▶
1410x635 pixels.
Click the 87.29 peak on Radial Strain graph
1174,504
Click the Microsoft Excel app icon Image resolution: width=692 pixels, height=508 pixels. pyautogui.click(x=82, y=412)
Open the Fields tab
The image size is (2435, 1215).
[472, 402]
◀
● **What the exercise asks**:
Your response should be the exact lines running from the one with "Click the Microsoft" to the final line of the material above.

● **Solution for this task**:
Click the Microsoft Excel app icon Image resolution: width=692 pixels, height=508 pixels. pyautogui.click(x=82, y=412)
Open the Fields tab
The image size is (2435, 1215).
[472, 402]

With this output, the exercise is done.